### What you have to do
Pick out each line of the records that includes the string "Editor", and copy it.

── Data excerpts ──

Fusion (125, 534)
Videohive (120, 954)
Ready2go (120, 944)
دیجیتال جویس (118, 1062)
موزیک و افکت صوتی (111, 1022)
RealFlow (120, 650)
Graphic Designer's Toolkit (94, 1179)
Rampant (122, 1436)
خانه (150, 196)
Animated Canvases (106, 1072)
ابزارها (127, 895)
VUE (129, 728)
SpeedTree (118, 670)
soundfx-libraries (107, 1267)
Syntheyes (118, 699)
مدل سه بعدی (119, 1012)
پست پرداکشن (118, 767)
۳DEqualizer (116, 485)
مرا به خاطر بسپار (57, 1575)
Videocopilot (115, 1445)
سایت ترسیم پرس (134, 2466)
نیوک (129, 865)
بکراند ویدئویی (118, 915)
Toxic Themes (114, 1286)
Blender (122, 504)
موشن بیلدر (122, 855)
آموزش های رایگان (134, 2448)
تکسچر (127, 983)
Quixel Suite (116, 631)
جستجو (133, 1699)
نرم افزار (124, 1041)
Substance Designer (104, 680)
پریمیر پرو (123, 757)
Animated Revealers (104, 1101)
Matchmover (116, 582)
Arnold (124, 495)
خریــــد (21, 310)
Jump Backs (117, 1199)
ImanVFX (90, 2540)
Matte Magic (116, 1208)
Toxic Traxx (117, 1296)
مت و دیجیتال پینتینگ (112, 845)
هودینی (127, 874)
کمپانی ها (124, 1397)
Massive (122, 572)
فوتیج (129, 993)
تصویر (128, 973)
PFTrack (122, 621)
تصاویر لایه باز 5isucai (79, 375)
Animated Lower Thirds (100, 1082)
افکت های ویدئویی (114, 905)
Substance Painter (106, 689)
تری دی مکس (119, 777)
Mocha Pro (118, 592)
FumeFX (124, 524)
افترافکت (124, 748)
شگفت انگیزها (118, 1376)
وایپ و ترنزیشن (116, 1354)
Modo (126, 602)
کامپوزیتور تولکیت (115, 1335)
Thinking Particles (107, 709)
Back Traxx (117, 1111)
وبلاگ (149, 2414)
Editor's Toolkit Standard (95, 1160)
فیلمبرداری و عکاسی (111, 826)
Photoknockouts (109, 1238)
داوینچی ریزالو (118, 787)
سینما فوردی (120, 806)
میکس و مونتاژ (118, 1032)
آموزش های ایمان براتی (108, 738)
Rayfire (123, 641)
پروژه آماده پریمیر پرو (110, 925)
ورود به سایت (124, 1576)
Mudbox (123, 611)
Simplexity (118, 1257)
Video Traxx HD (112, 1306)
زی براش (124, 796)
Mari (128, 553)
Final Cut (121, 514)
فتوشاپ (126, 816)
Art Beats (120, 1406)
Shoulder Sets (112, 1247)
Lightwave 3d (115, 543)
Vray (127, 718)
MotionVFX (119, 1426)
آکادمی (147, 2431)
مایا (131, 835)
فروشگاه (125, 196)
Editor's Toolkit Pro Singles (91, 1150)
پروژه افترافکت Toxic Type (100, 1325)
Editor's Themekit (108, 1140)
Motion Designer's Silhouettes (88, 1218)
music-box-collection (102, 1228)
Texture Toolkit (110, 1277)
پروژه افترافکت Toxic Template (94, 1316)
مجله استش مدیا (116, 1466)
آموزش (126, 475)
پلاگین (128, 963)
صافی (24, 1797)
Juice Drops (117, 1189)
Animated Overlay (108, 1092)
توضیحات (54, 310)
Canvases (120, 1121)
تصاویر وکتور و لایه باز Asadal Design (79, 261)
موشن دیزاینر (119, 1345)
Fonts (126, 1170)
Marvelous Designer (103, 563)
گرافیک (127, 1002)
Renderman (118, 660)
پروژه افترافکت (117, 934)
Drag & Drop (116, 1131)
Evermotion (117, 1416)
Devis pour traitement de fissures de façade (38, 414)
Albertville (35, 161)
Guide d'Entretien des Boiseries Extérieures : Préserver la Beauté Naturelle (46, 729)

───

### Answer section
Editor's Toolkit Standard (95, 1160)
Editor's Toolkit Pro Singles (91, 1150)
Editor's Themekit (108, 1140)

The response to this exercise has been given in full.